Stored items:
★ ★ ★

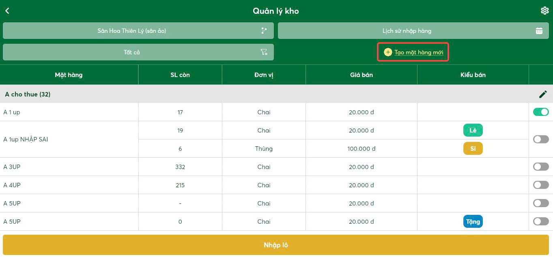Clear filter using the funnel icon

click(264, 52)
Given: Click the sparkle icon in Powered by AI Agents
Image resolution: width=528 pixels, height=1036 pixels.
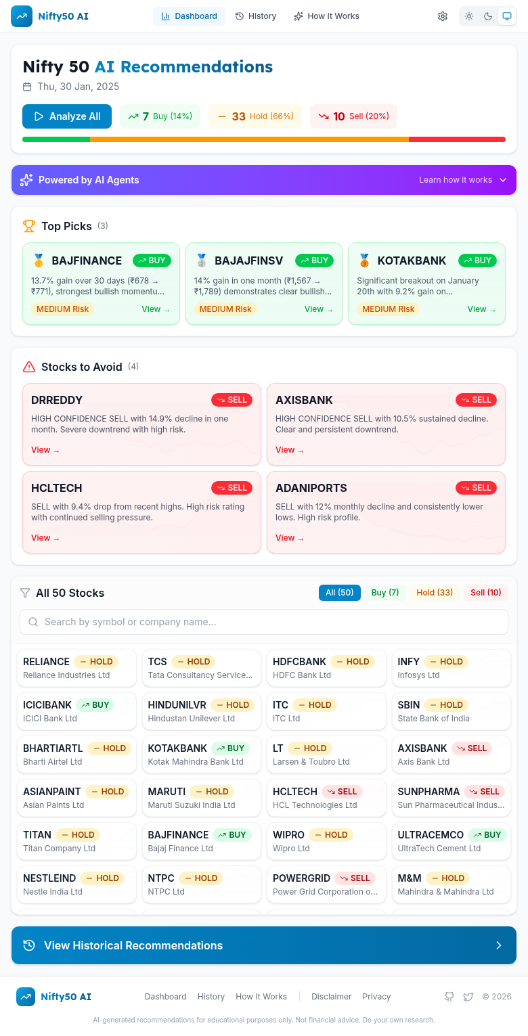Looking at the screenshot, I should click(26, 180).
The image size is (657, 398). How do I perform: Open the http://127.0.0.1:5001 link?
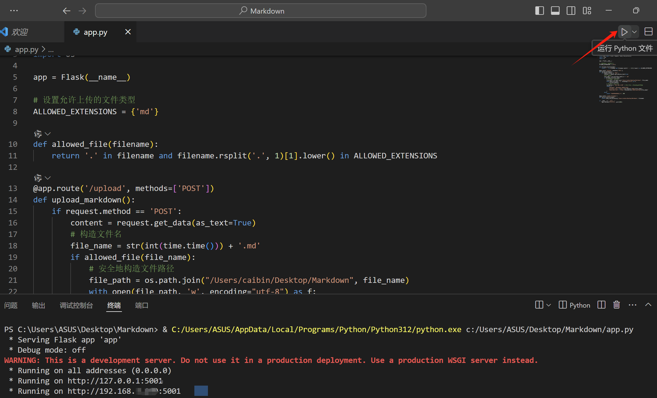115,381
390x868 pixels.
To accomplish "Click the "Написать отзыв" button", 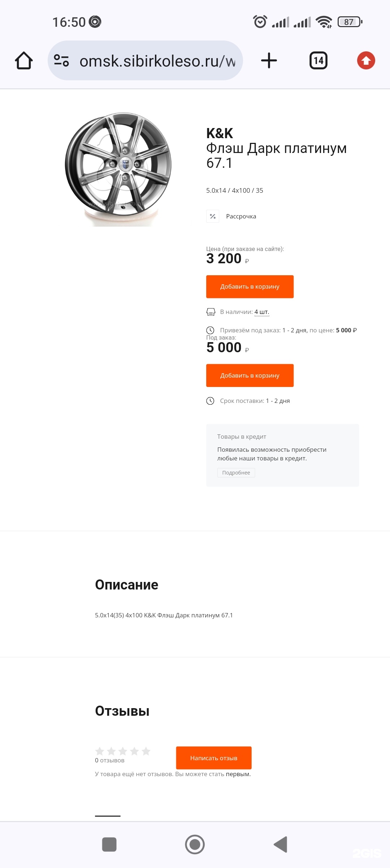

★ ★ ★

Problem to work on ▸
Above are the records. Copy exactly, and only, the lines from the line containing "Given: Click the" through the last one, omitting any pictures.

Answer box ▸
Given: Click the sparkle icon in Powered by AI Agents
Image resolution: width=528 pixels, height=1036 pixels.
Looking at the screenshot, I should click(26, 180).
The image size is (657, 398). How do I perform: Open the http://127.0.0.1:5001 link?
115,381
390x868 pixels.
To accomplish "Click the "Написать отзыв" button", 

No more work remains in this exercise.